> Data to use
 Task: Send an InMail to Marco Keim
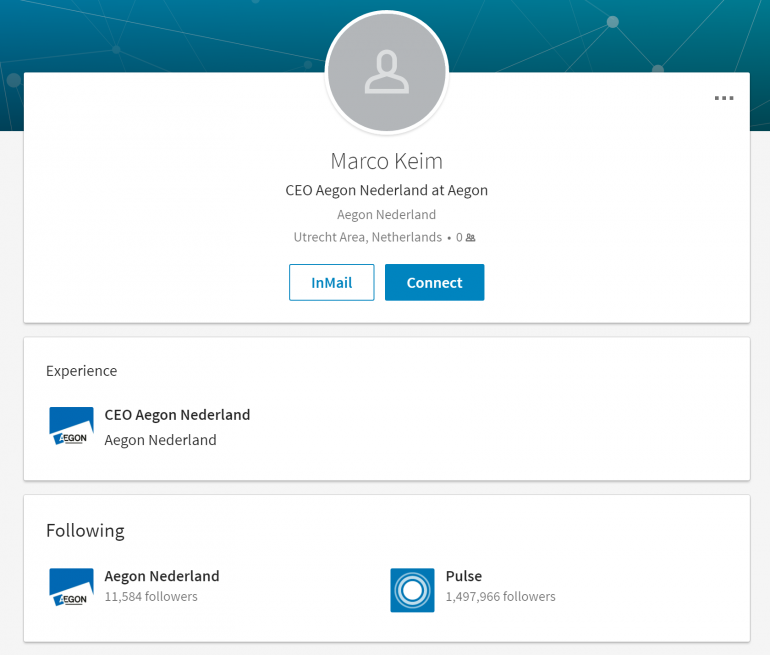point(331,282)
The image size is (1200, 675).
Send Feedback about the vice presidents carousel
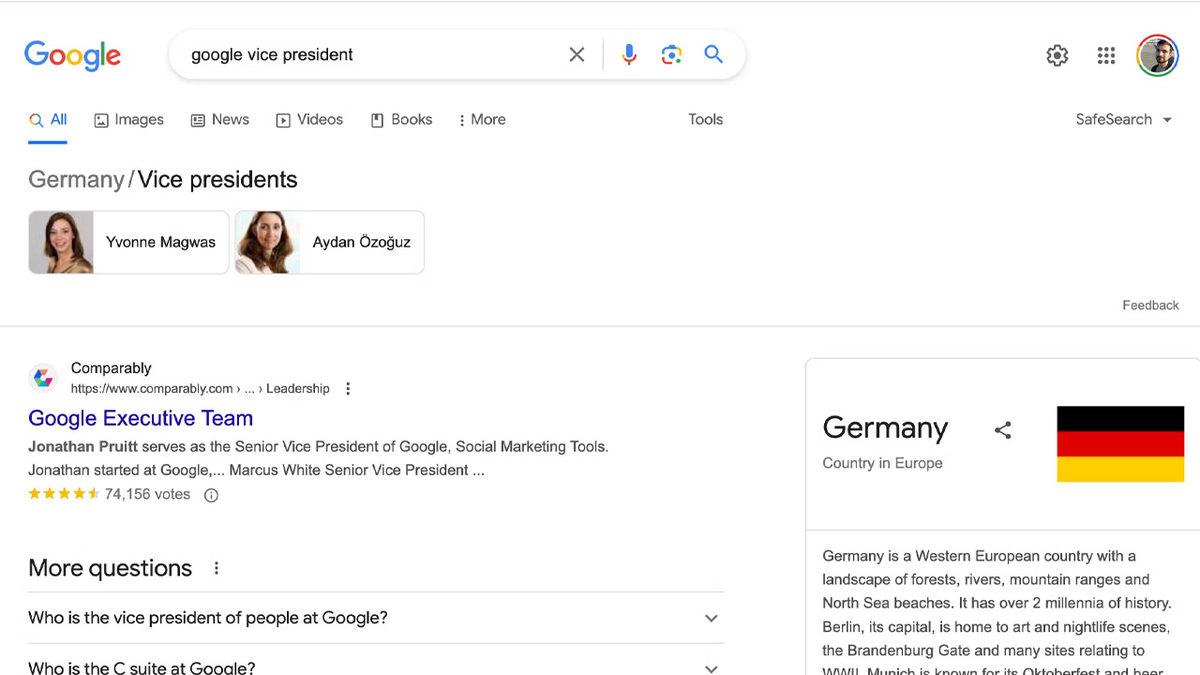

---

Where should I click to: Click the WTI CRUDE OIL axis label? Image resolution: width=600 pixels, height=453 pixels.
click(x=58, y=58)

> Action item
The reply should consist solely of the lines above from the one that has "The image size is (1200, 675)." through the one that has "Send Feedback about", reproduced exactly.

> Task solution
The image size is (1200, 675).
Send Feedback about the vice presidents carousel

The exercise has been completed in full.